▸ Description of the task
Copy exactly the lines of the records below, starting at the line that contains "Viewport: 1000px width, 650px" and continuing through the last line, both included; omit any pictures.

========

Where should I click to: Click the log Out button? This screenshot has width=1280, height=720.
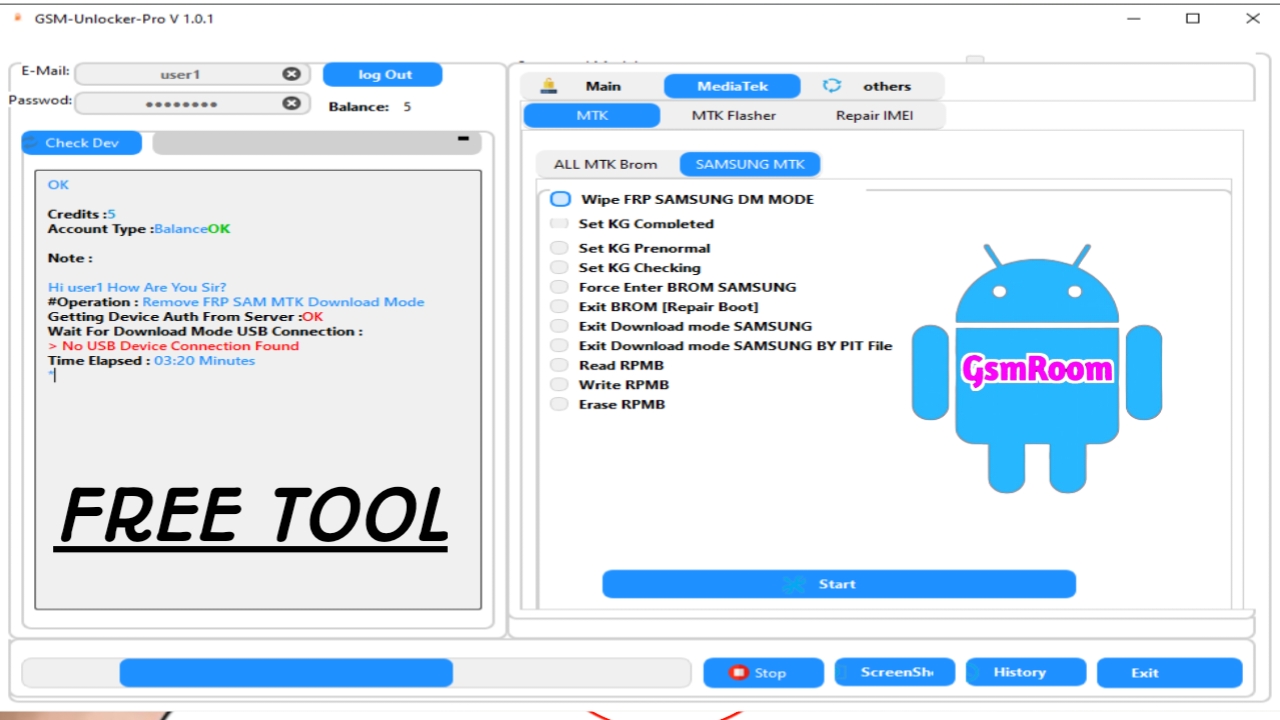[x=383, y=75]
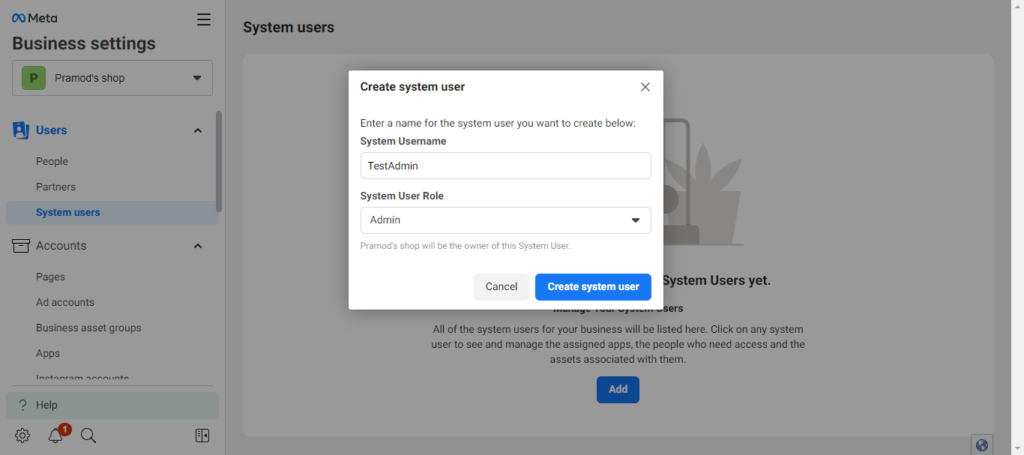Click the Accounts section icon
The width and height of the screenshot is (1024, 455).
point(20,246)
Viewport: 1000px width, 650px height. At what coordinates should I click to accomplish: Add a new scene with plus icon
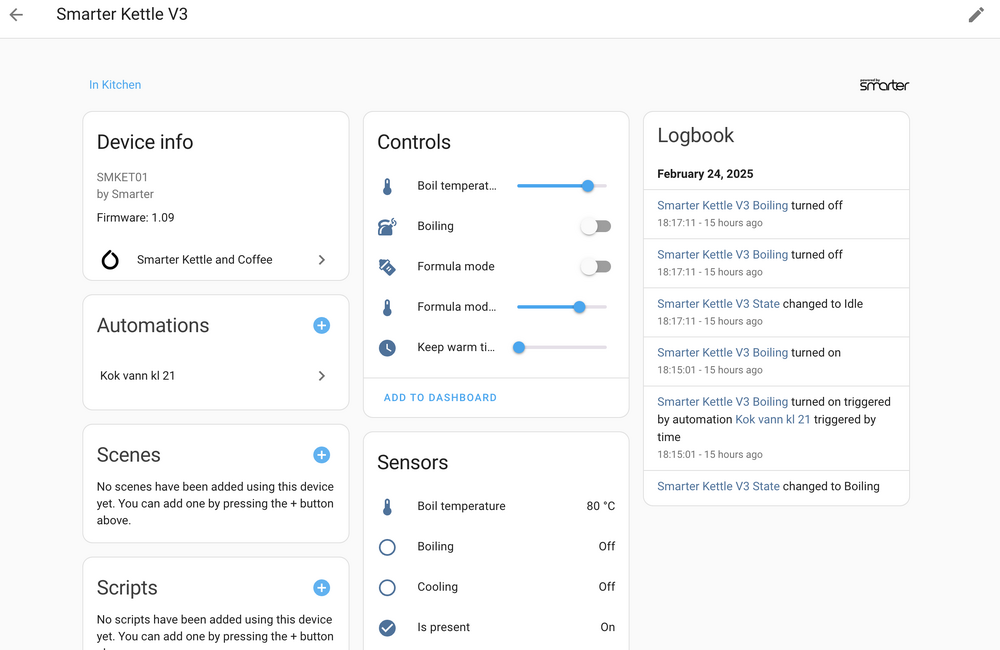point(321,455)
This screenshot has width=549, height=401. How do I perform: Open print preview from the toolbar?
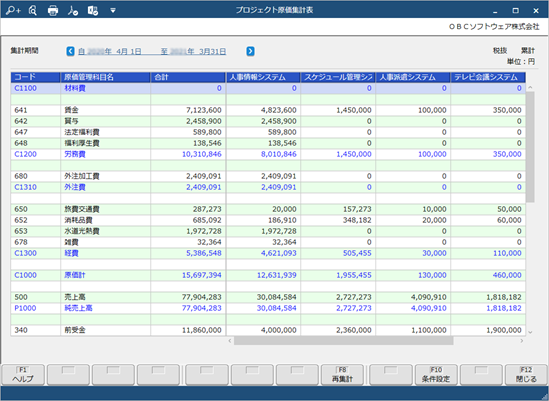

========

▸ Finished exercise
Viewport: 1000px width, 650px height. At what coordinates should I click to accomplish: Add a new scene with plus icon
point(321,455)
This screenshot has width=549, height=401. How do I perform: Open print preview from the toolbar?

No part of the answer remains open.